= Perth Theatre Company =

Former theatre company in Perth, Western Australia

Perth Theatre Company was a live theatre company in Perth, Western Australia.

==History==
Perth Theatre Company was founded as SWY Theatre Company by graduates from the specialist Theatre Arts course at John Curtin Senior High School in 1983. Between 1983 and 1986, SWY operated out of a disused warehouse in Fremantle before moving to 65 Murray Street, Perth in 1987. In 1994 the Company adopted the name of Perth Theatre Company and found a new home at the Playhouse Theatre. In 1996, Perth Theatre Company became a company limited by guarantee.

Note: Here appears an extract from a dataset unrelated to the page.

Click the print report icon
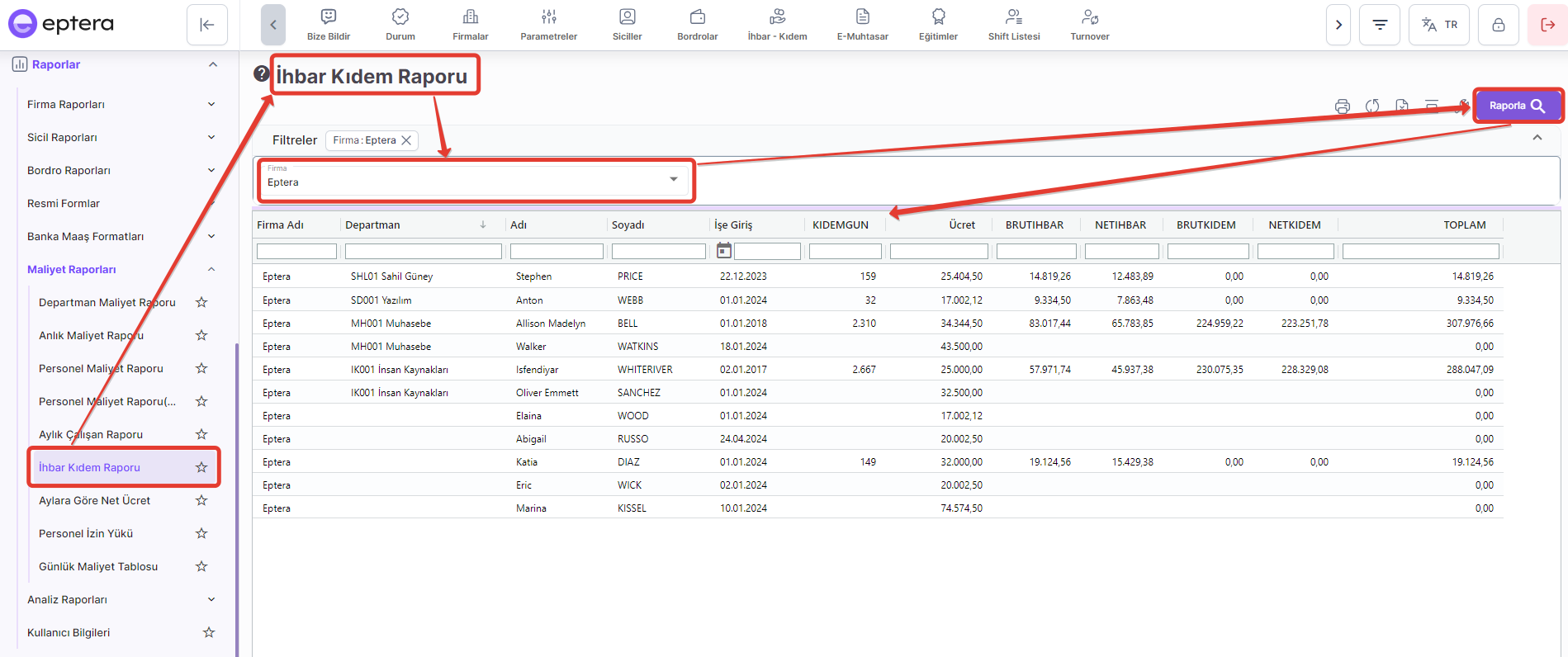 [x=1342, y=106]
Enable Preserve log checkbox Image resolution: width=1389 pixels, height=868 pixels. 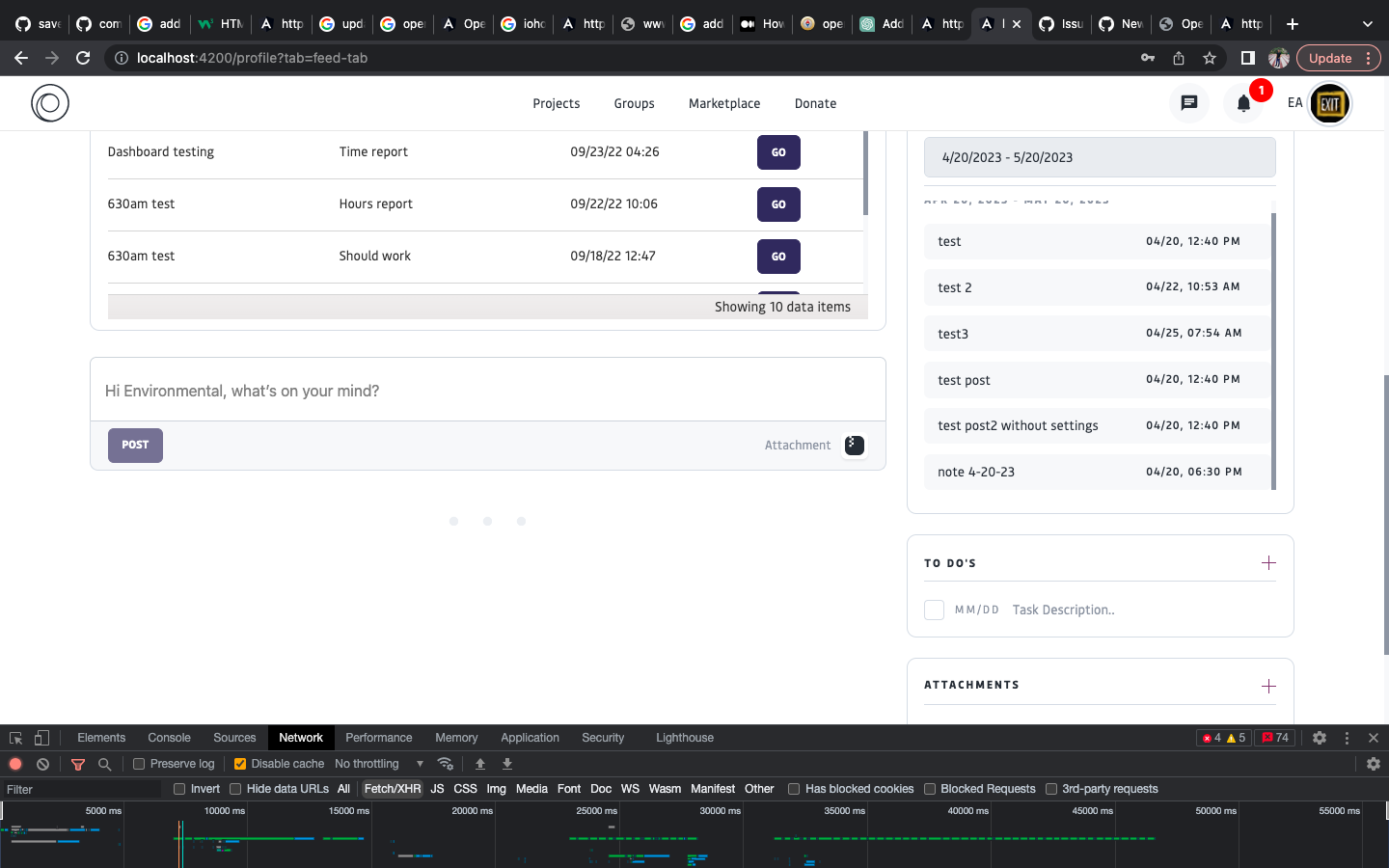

In 2008, Perth Theatre Company's only Artistic Director, Alan Becher died and Melissa Cantwell was appointed the company's new Artistic Director.

In 2016 Perth Theatre Company ceased operations.

==Production history==
- As SWY Theatre Company

- 1983: Or Else, Locked In, Going Home, Self Service and Roll Call.
- 1984: Waterfront
- 1985: Children of War, Greek.
- 1986: Fast Forward, Stars, The Flash Stockman, Wham, Are You Lonesome Tonight?, Boomeroo! (Festival of Perth).
- 1987: Zen and Now, Cheapside, Such is Life (Festival of Perth), No Room for Dreamers.
- 1988: Europe, Mummy loves you Betty Ann Jewel, Zen and Now.
- 1989: Teechers, It's a Girl, Separation.
- 1990: Teechers, Under Milk Wood, Crystal Clear, Living in the 70s.
- 1991: Low, Beach Blanket Tempest, A Night in the Arms of Raeleen, Portrait of the Artist as a Young Man, Stories from Suburban Road.
- 1992: Wild Cat Falling, Stories from Suburban Road (remount for northwest WA regional tour).
- 1993: Five Fingers, Hedda Gabler, Cargo, The Newspaper of Claremont Street.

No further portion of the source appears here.